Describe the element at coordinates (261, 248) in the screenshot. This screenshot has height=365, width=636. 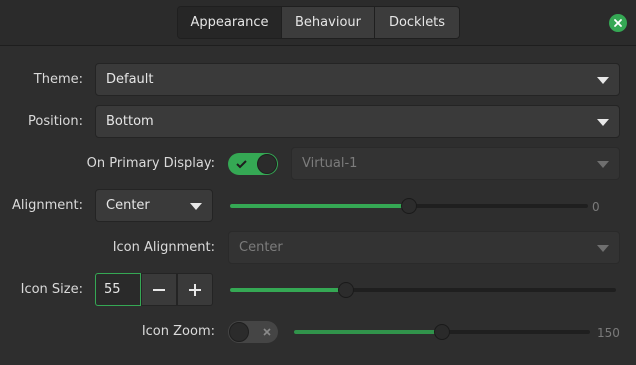
I see `icon-alignment-value: Center` at that location.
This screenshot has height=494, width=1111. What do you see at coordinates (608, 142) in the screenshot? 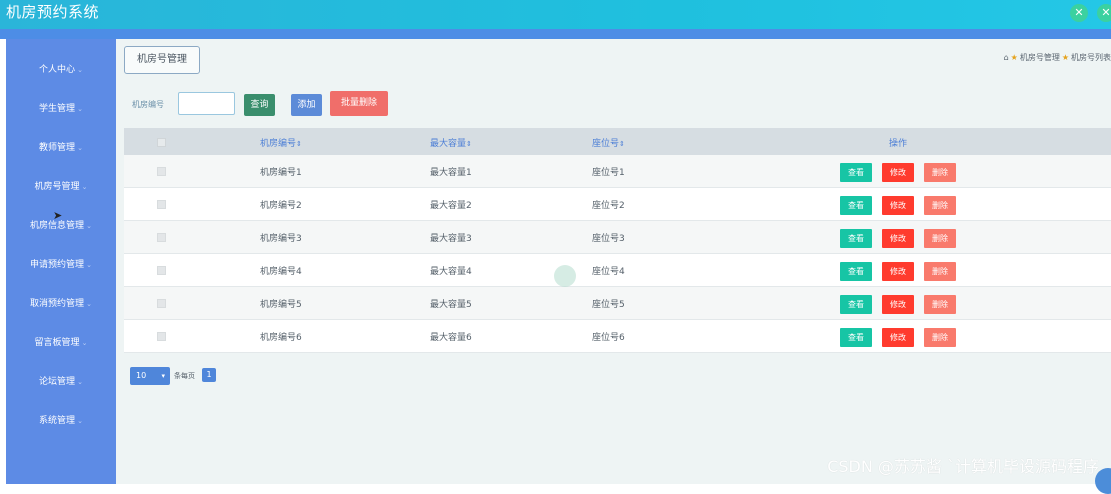
I see `column-header-seat-no: 座位号⇕` at bounding box center [608, 142].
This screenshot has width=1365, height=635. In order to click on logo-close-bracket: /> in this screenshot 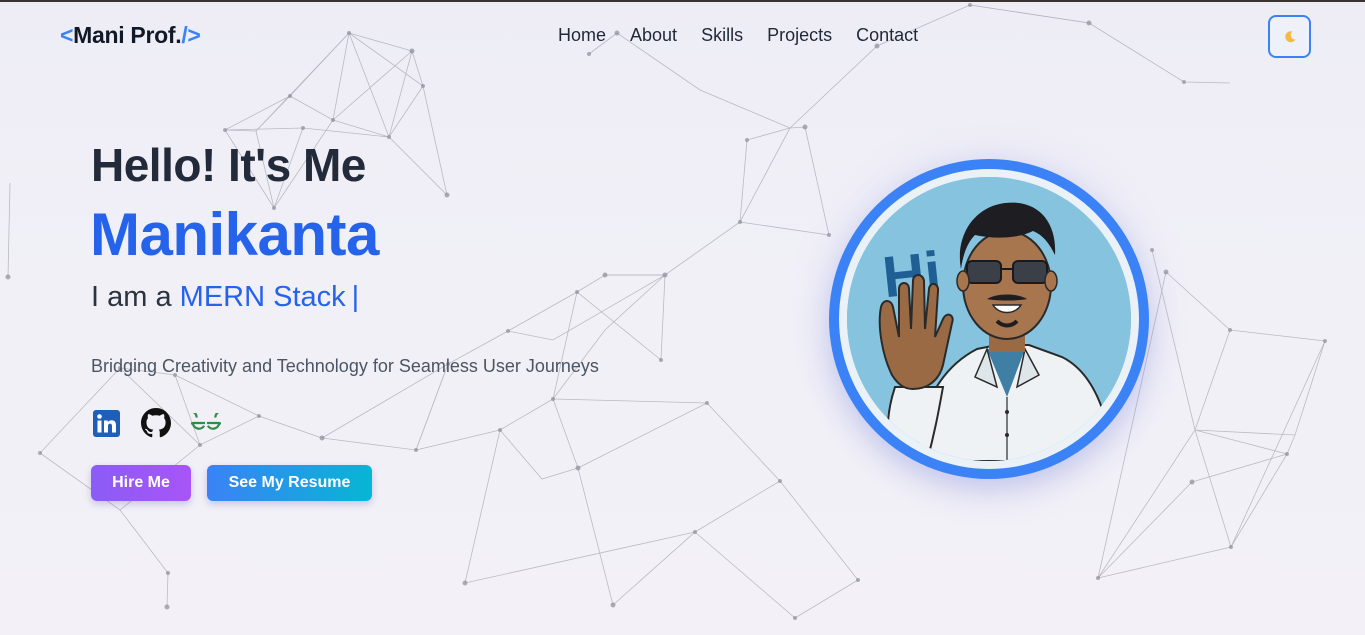, I will do `click(191, 35)`.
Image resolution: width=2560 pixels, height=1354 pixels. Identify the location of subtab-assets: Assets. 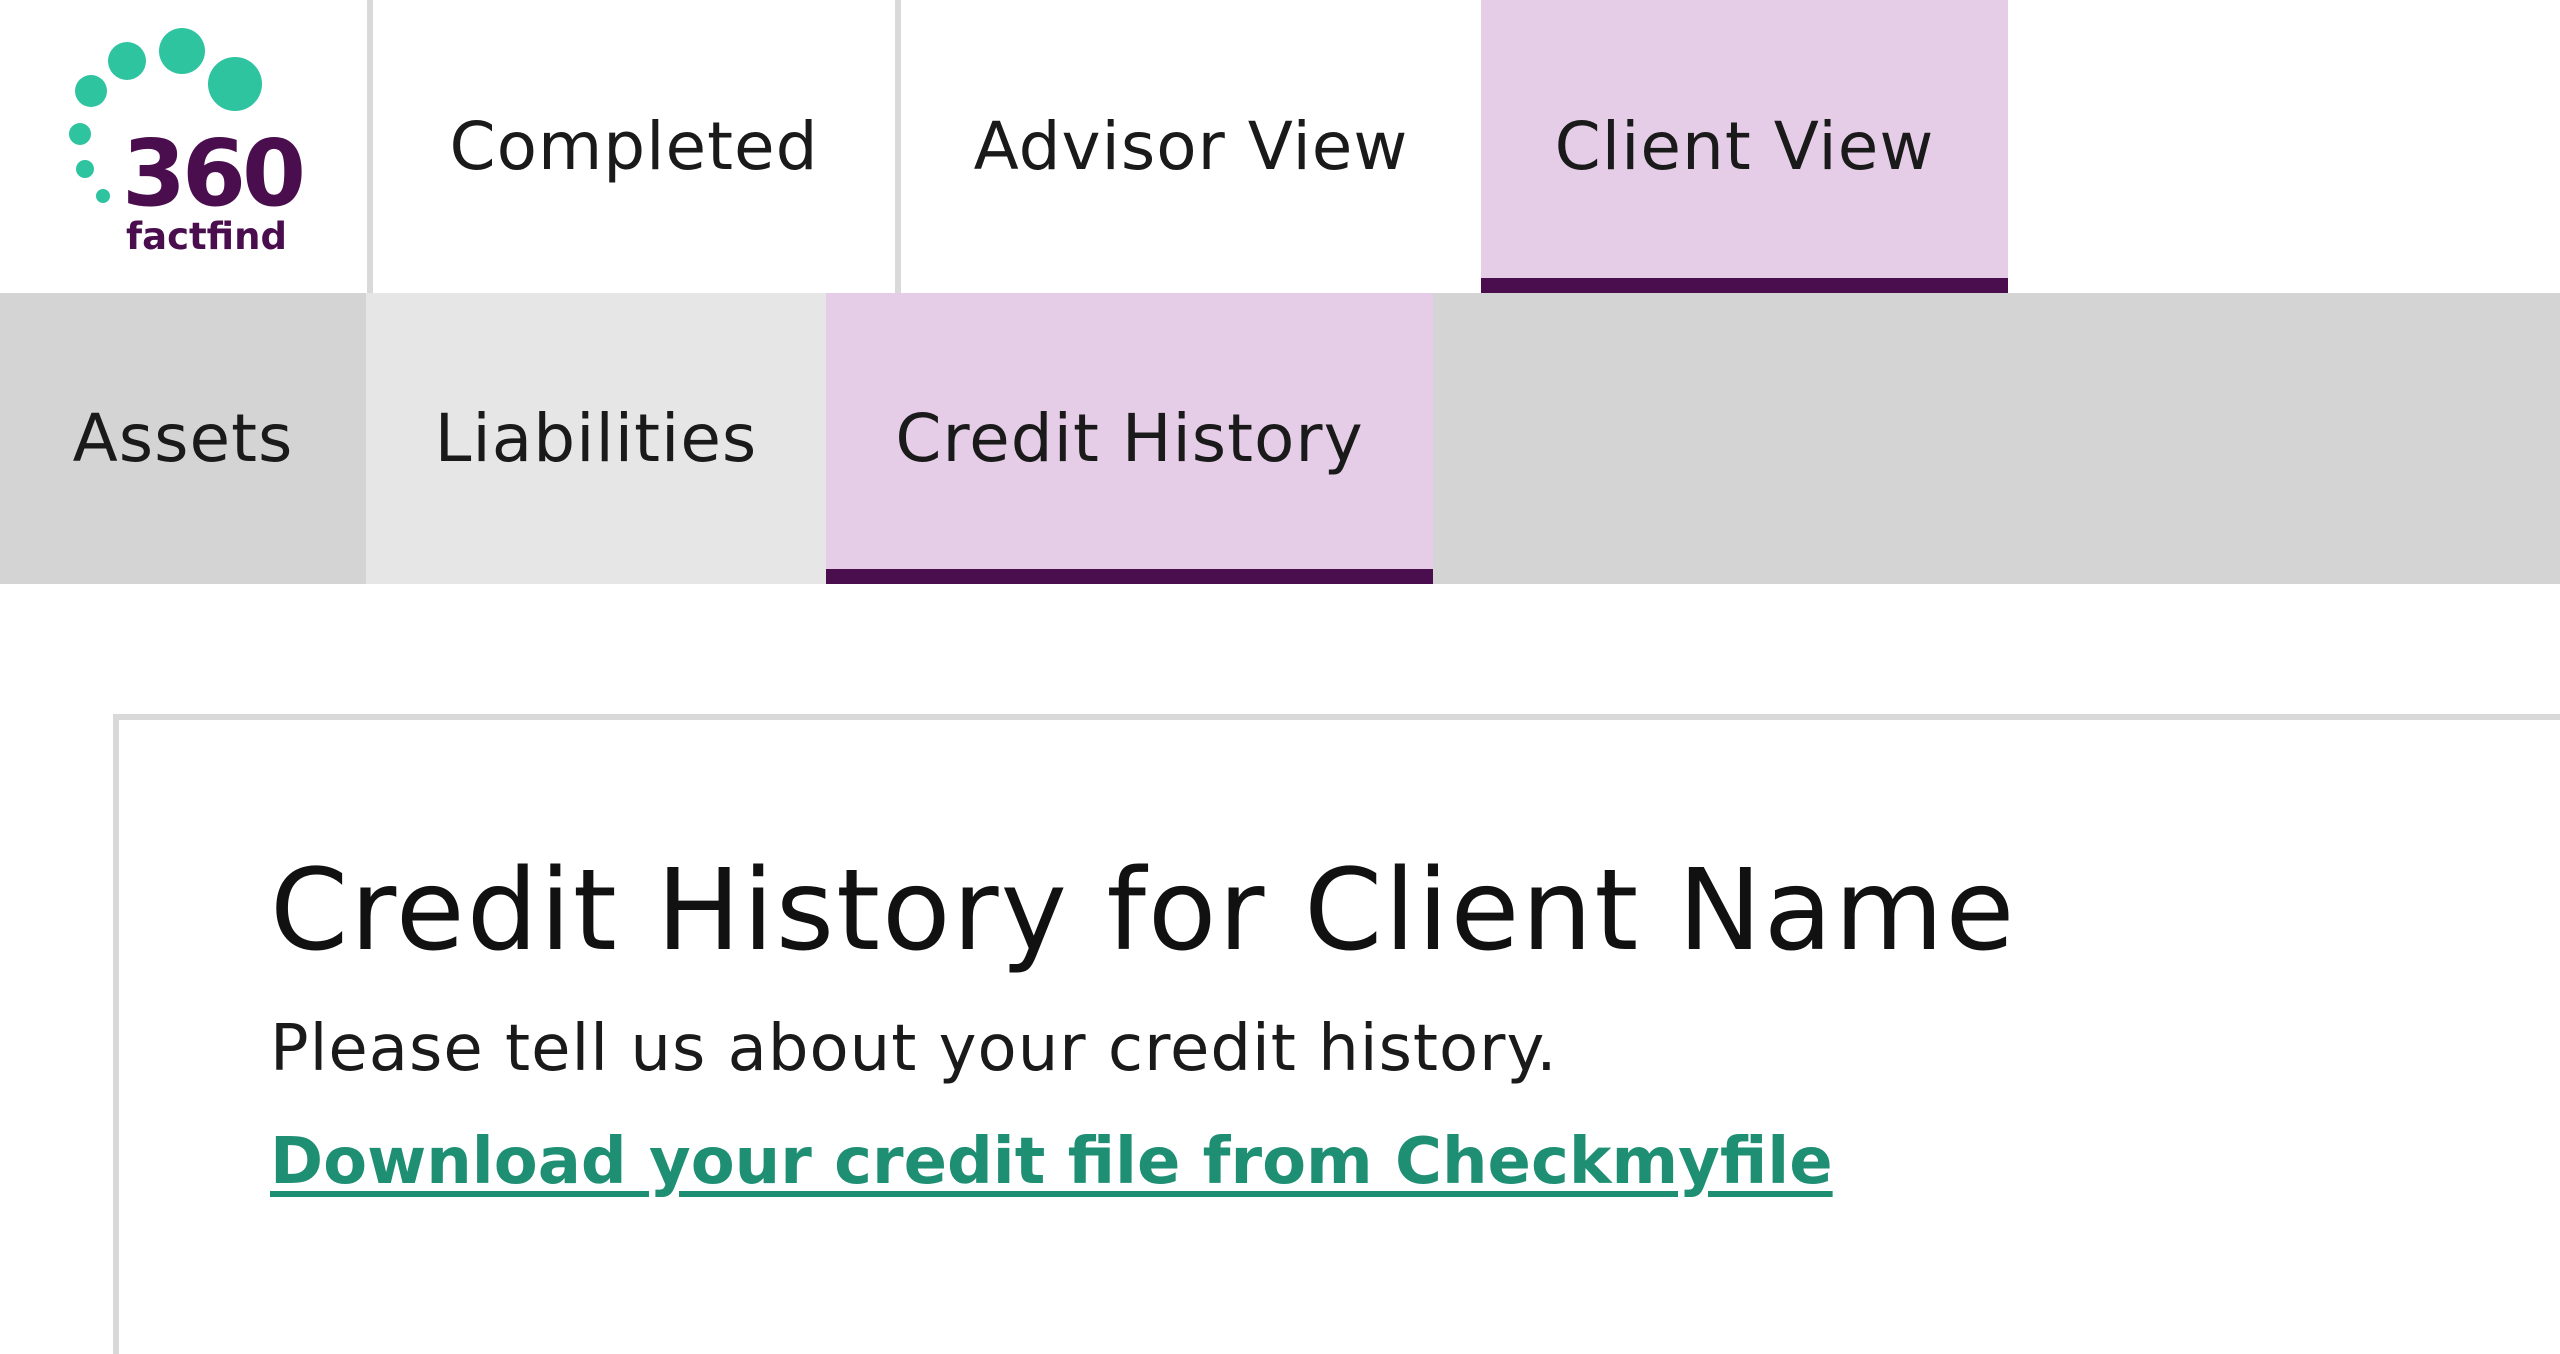
(183, 438).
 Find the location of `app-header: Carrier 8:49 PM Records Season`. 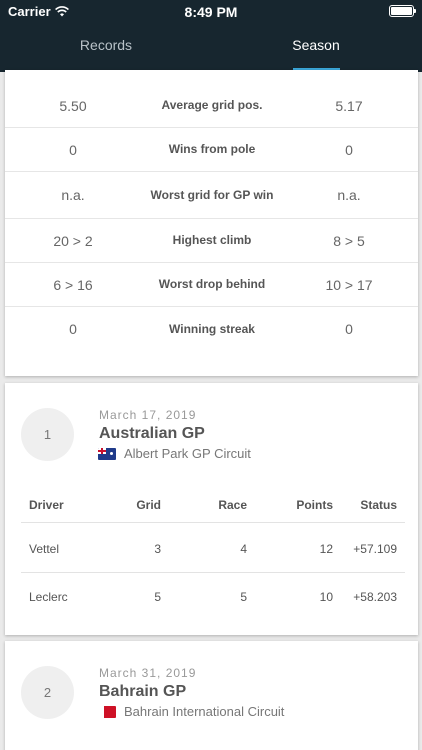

* _PROBLEM TO SOLVE_
Repeat the items word for word, starting at the first one and ending at the line that contains "center [608, 142].". Leave the pictures out of your answer.

* _RESULT_
Describe the element at coordinates (261, 248) in the screenshot. This screenshot has height=365, width=636. 
I see `icon-alignment-value: Center` at that location.
This screenshot has height=494, width=1111. What do you see at coordinates (608, 142) in the screenshot? 
I see `column-header-seat-no: 座位号⇕` at bounding box center [608, 142].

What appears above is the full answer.